Activity
When every entry has been read, print each one back exactly.

Collected data entries
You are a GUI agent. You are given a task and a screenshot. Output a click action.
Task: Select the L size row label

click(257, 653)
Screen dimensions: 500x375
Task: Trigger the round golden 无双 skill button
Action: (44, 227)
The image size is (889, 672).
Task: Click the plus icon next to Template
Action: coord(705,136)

Your response
You are a GUI agent. You are given a task and a screenshot. Output a click action.
Task: Select the L size row label

click(257, 653)
Screen dimensions: 500x375
Task: Trigger the round golden 无双 skill button
Action: (44, 227)
The image size is (889, 672).
Task: Click the plus icon next to Template
Action: coord(705,136)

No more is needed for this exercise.